Design and validate capability boundaries for agents handling text, audio, video, and realtime interactions.

multimodal-agents capability-mapping agent-architecture
prompt
You are a multimodal AI agent architect. I need you to design a comprehensive capability mapping system for an agent that handles multiple input/output modalities.

## Agent Specifications
**Primary Function:** [describe main agent purpose]
**Target Modalities:** [text/audio/video/image/realtime]
**Deployment Environment:** [production/research/prototype]
**Performance Requirements:** [latency/throughput/accuracy targets]

## Current Implementation
[paste current agent architecture or planned components]

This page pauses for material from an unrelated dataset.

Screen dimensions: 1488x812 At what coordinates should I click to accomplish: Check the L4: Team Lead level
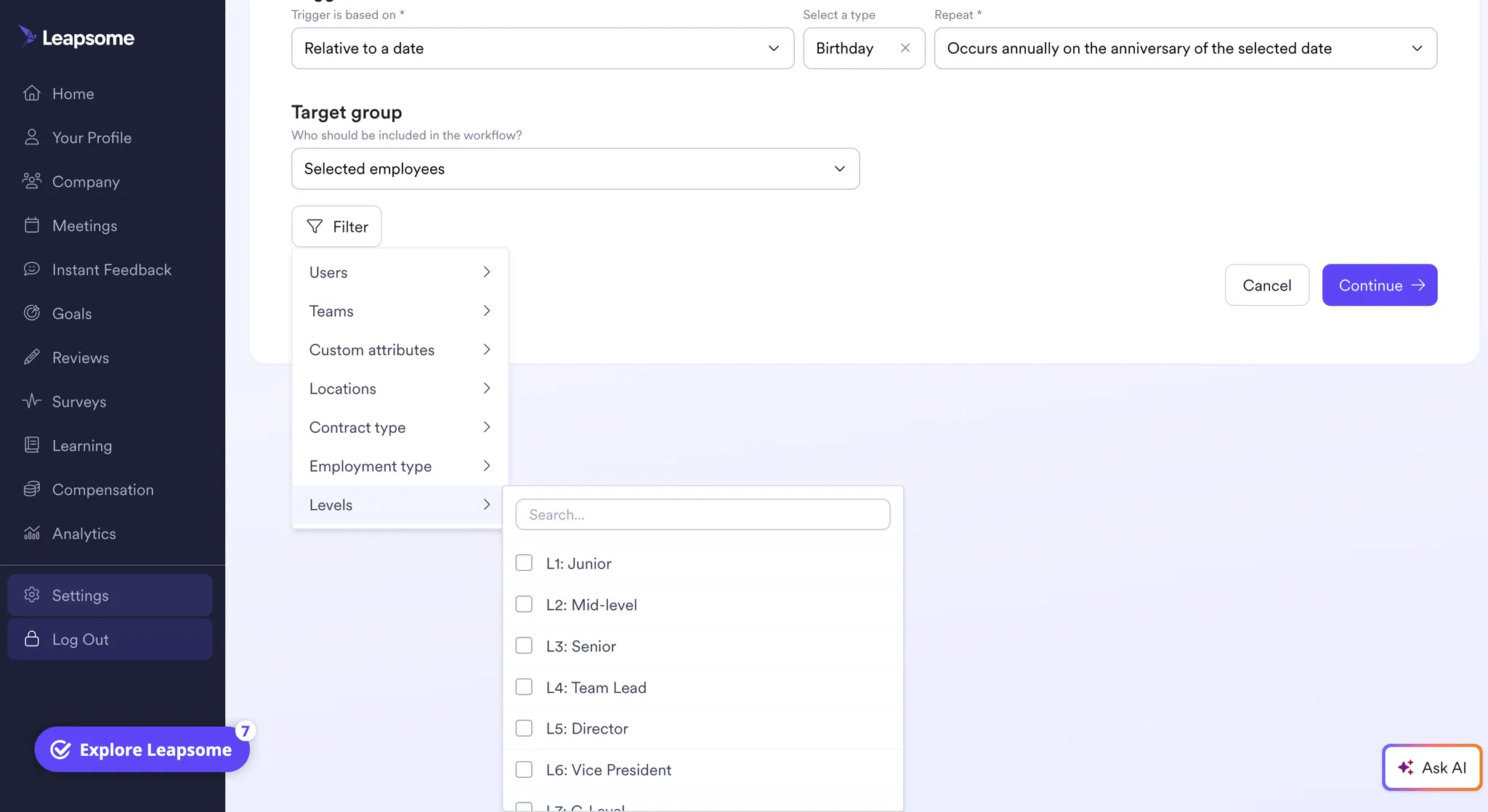pyautogui.click(x=523, y=686)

## Create This Capability Map

### 1. Modality Matrix
Create a grid showing:
- Input modalities (rows) × Output modalities (columns)
- Supported combinations with complexity ratings
- Resource requirements for each combination
- Latency expectations per modality pair

### 2. Capability Boundaries
Define clear limits for:
- Maximum input size per modality
- Concurrent modality handling capacity
- Cross-modal reasoning depth
- Context preservation across modality switches

### 3. Fallback Strategies
Design degradation paths for:
- Modality unavailability scenarios
- Resource constraint situations
- Quality degradation handling
- User experience preservation methods

### 4. Integration Architecture
Specify:
- Model orchestration patterns
- Data flow between modality processors
- Shared context management
- State synchronisation mechanisms

### 5. Validation Framework
Create tests for:
- Cross-modal consistency verification
- Performance benchmarks per modality
- End-to-end workflow validation
- Edge case handling verification

### 6. Monitoring Strategy
Define metrics for:
- Per-modality performance tracking
- Cross-modal coherence measurement
- Resource utilisation monitoring
- User experience quality indicators

Include specific test scenarios, performance thresholds, and architectural decision rationale. Focus on practical implementation guidance.

Essential for teams building omnimodal agents that need to handle multiple input types simultaneously. Maps out exactly what your agent can and cannot do across different modality combinations. Works with any multimodal architecture including Claude, GPT-4V, and Gemini Pro systems.